Tra restaurazione e riforma, ancoraggio alla tradizione e apertura al nuovo, la crisi di identità della Chiesa appare talmente enorme da non poter essere compensata neppure dalla contemporanea presenza in scena di due vicari di Cristo. In fondo, sia Ratzinger che Bergoglio (magistralmente interpretati da Anthony Hopkins e Jonathan Pryce, e ai quali – miracolosamente - non serve un filo di make-up per aderire alla parte, quasi vi fossero da sempre stati destinati) sono le due facce della stessa medaglia: entrambi convinti di incarnare la possibilità del cambiamento, per quanto battendo due strade contrapposte, guardano con diffidenza al lavoro altrui, derubricandolo come propensione al “compromesso”, arte che hanno da sempre dovuto esercitare, ma alla quale non riescono ad abituarsi. Ed è qui, in questo cortocircuito, che il film si fa pamphlet politico di inattesa efficacia. Perché, evidenzia Meirelles, il perseguimento di un (ipotetico) bene superiore passa quasi sempre attraverso il compimento di molte (concrete) ingiustizie individuali: in nome di questo opaco bene sono rimaste nascoste le carte compromettenti di abusi sessuali o si è provato a dialogare con le mostruosità di una dittatura.

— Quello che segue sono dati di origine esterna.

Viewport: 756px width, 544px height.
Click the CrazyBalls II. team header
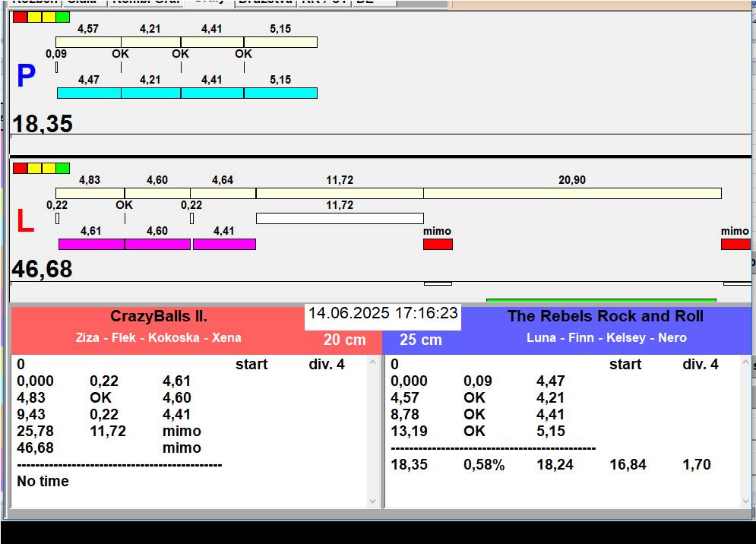(159, 317)
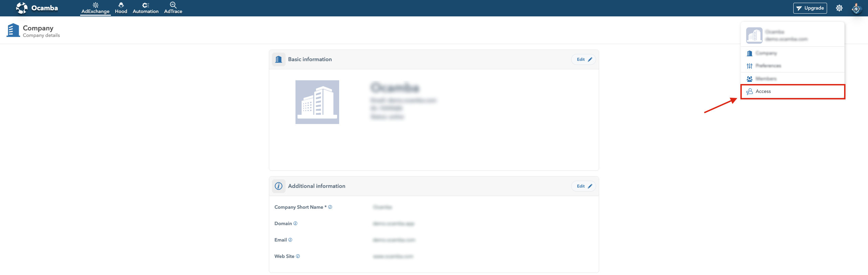Viewport: 868px width, 275px height.
Task: Click the company logo image placeholder
Action: pos(317,102)
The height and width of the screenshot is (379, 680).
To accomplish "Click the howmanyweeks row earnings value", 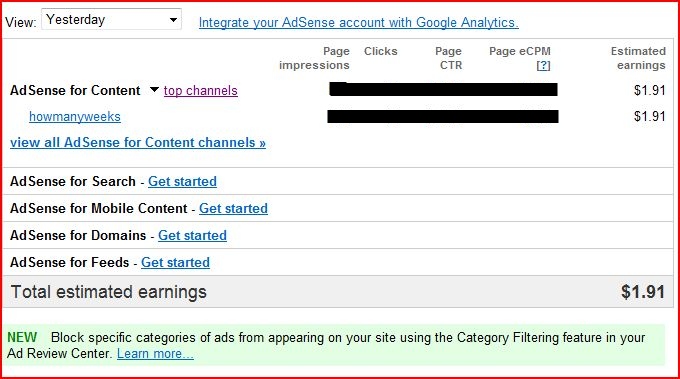I will pos(649,116).
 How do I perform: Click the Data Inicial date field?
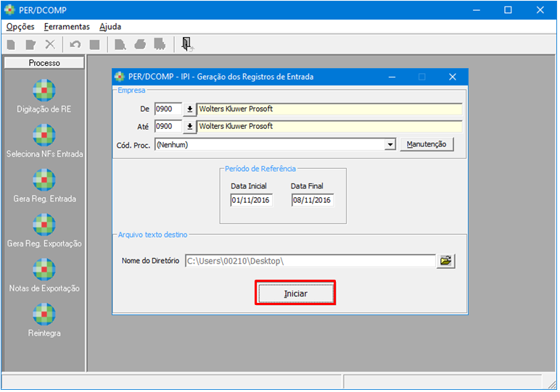251,200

In questo tiro incrociato di confessioni che mira a scollare l'uomo dal proprio ruolo riconosciuto, "I due papi" mette in scena le differenze di due parabole umane diversissime. Ed i mezzi che usa per tratteggiarle sono, anche loro, differenti. La figura di Ratzinger vive di presente e di racconto orale: è come se il suo corpo fosse fuori dal tempo e fosse sempre stato quello di un vecchio. I suoi ricordi di una vita "prima" sono nebulosi e poco attraenti: la solitudine è la cifra dell'esistenza, lui è il pastore tedesco (il commissario Rex che guarda in tv perché lo fa ridere), il rotweiler di Dio. Di contro Jorge Bergoglio è il cuore pulsante del racconto, è di carne e ossa, corre avanti e indietro nel tempo, è presente, ma anche e soprattutto passato, è una vita vissuta intensamente e segnata dalla dolorosa parentesi della dittatura argentina di Videla.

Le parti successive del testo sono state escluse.